Milesight camera operators, physical security and OT/ICS teams, vulnerability management, and integrators responsible for affected deployments.

Technical summary

The issue is a hard-coded credentials weakness (CWE-798) in specific Milesight AIOT camera firmware branches spanning many product families.
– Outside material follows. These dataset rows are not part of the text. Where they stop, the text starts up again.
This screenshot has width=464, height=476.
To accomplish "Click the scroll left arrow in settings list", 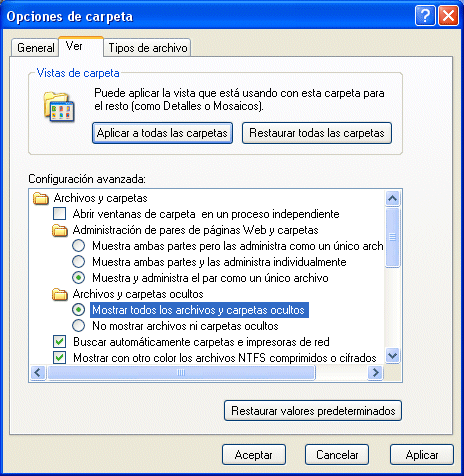I will point(38,372).
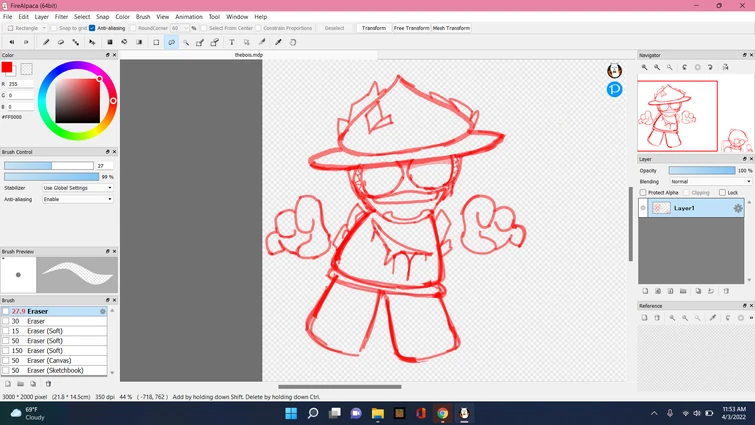Image resolution: width=755 pixels, height=425 pixels.
Task: Enable the Protect Alpha checkbox
Action: (643, 192)

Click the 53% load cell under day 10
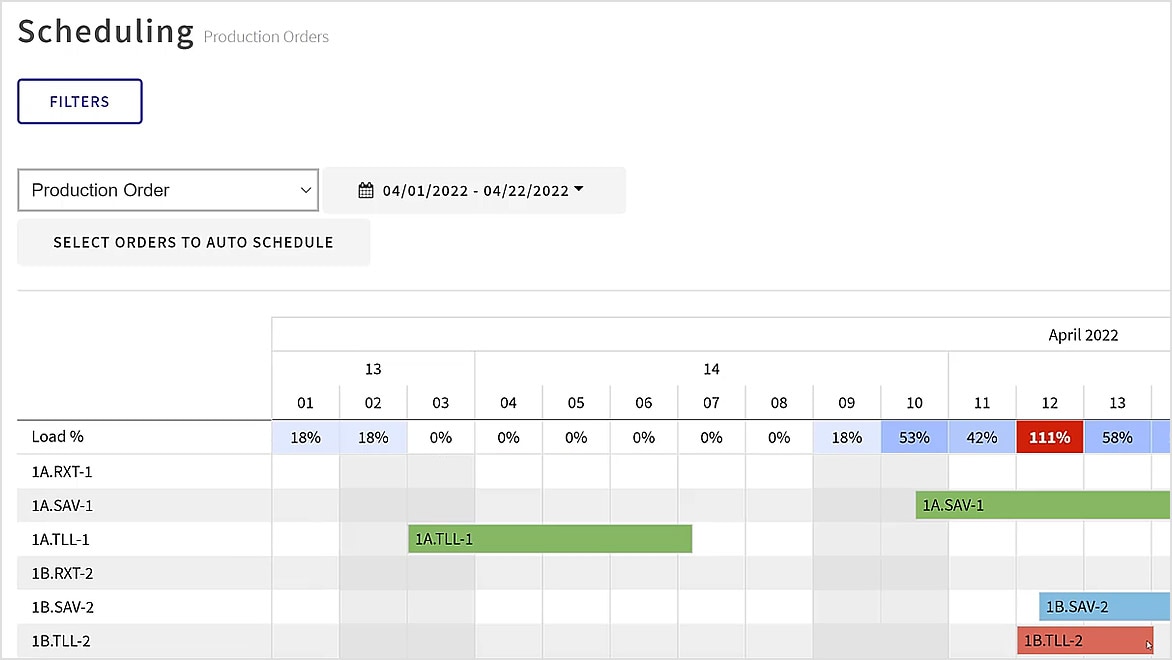(x=913, y=437)
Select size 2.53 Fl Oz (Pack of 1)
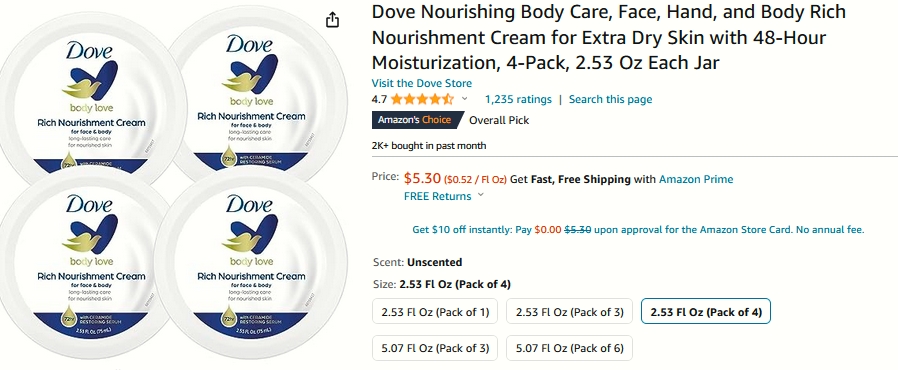Viewport: 898px width, 370px height. 435,312
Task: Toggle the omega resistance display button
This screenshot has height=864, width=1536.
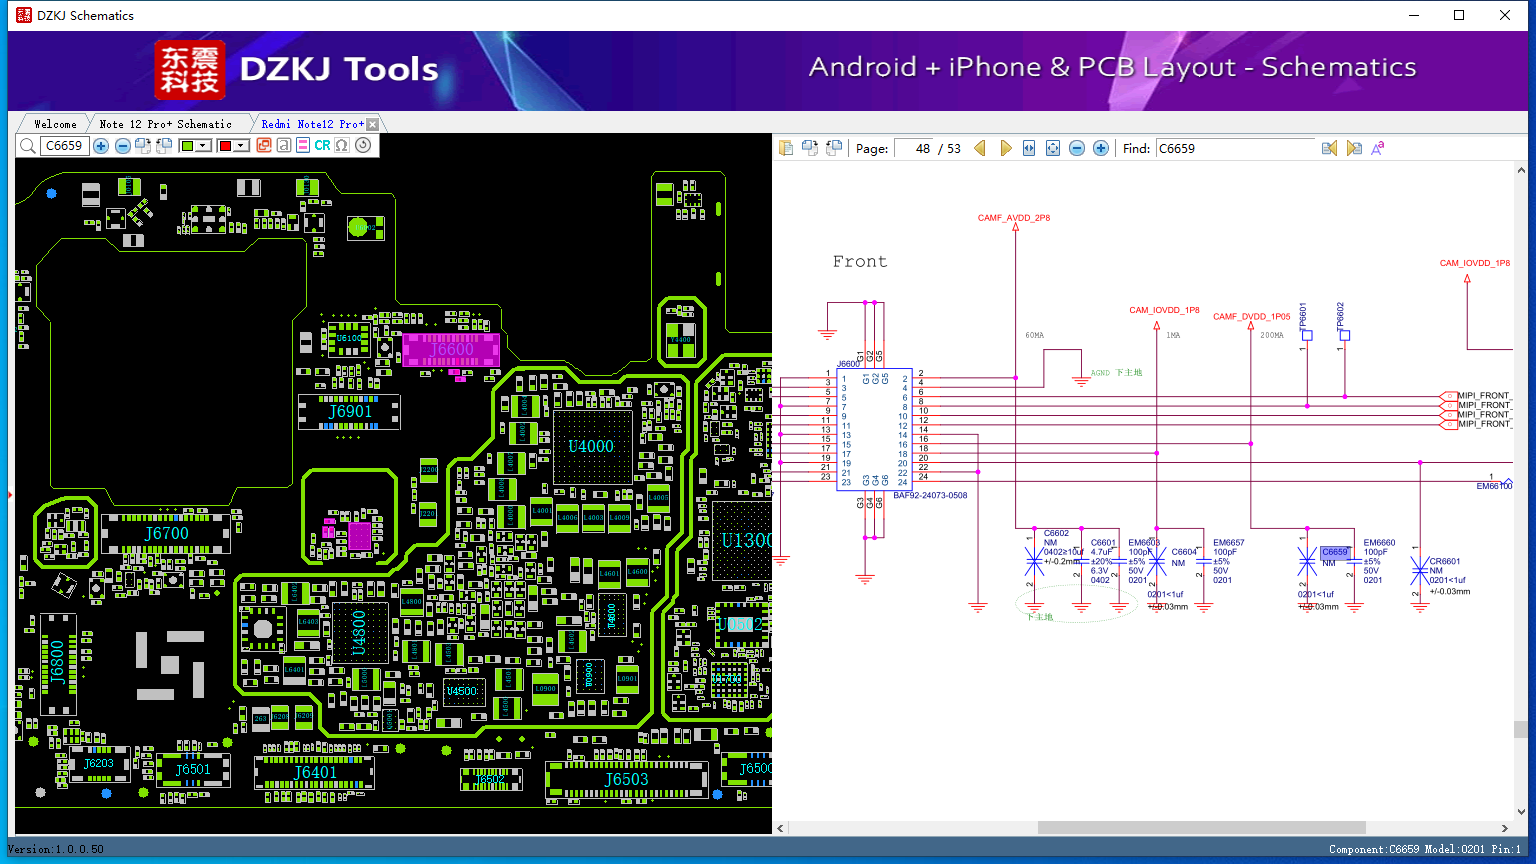Action: click(342, 146)
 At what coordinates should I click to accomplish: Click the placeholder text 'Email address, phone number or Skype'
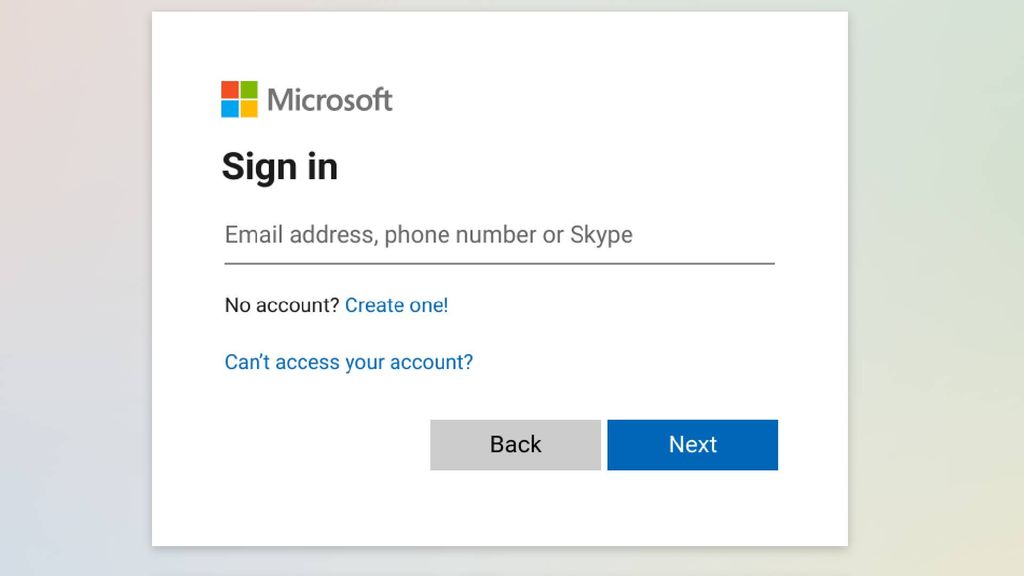pos(428,234)
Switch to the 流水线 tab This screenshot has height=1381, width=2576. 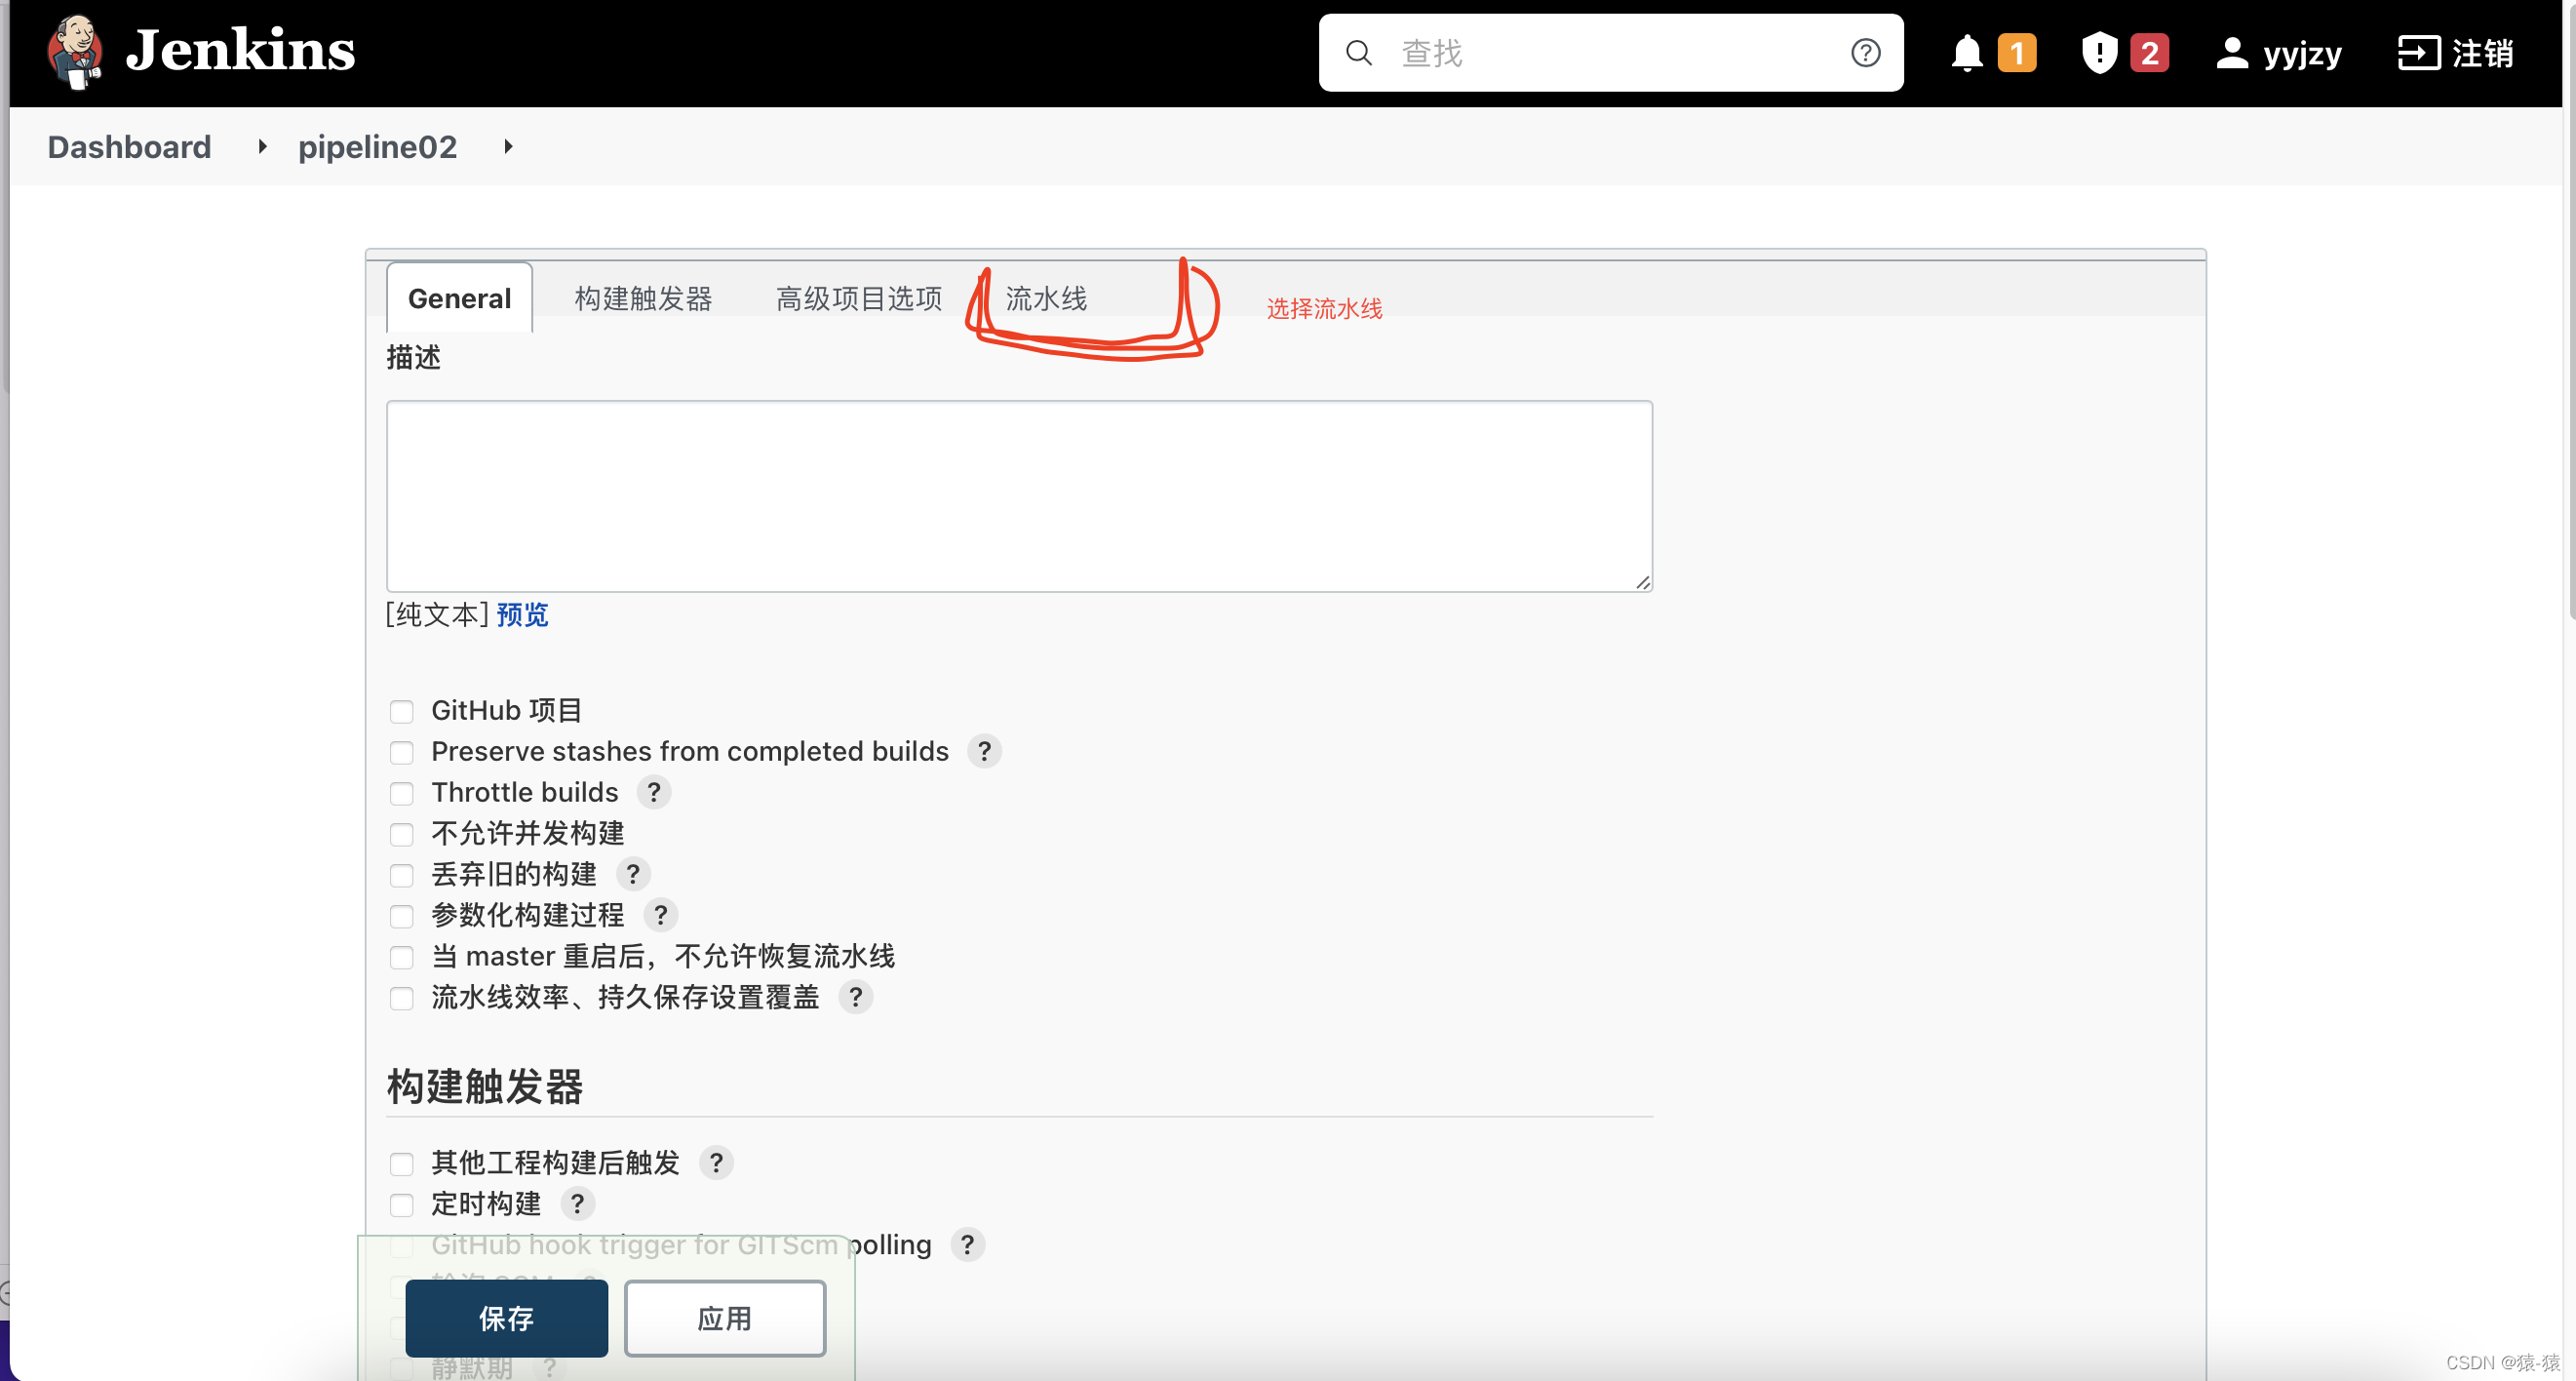(x=1045, y=298)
The supplied advisory lists model-specific firmware versions that are affected and provides vendor-fixed releases; the CVSS vector is CVSS:3.1/AV:A/AC:L/PR:N/UI:N/S:U/C:H/I:H/A:H, yielding a score of 8.8 (High).

Defensive priority

High

Recommended defensive actions

  • Inventory Milesight camera models and firmware versions, then compare them to the affected and fixed versions listed in CISA’s advisory.
  • Prioritize firmware upgrades to the vendor-fixed releases or the latest firmware available from Milesight’s support portal.
  • Review authentication exposure on management interfaces and remove or rotate any credentials that may have been embedded, reused, or shared across devices.
  • Restrict access to camera administration networks with segmentation, VPN, and least-privilege controls, especially where adjacent-network access is possible.
  • Check logs and device management telemetry for unexpected logins or configuration changes, and validate that patched devices remain on approved firmware after maintenance.
  • Use the CISA advisory and vendor firmware guidance as the source of truth before rollout, since the source corpus marks the product mapping as low confidence and needs review.

Evidence notes

Primary source is CISA CSAF advisory ICSA-26-113-03, published 2026-04-23T06:00:00Z and modified the same time in the supplied corpus. The corpus states the problem is hard-coded credentials in specific Milesight AIOT camera firmware versions and provides vendor remediation to update to fixed firmware. The supplied enrichment does not mark this as KEV, and no public exploitation details are included in the corpus. The source mapping is marked low confidence/needs review, so product scope and fixed-version matching should be validated against the vendor firmware page.

Official resources

Publicly disclosed by CISA in advisory ICSA-26-113-03 on 2026-04-23. The supplied enrichment does not include KEV listing or a known ransomware-campaign flag.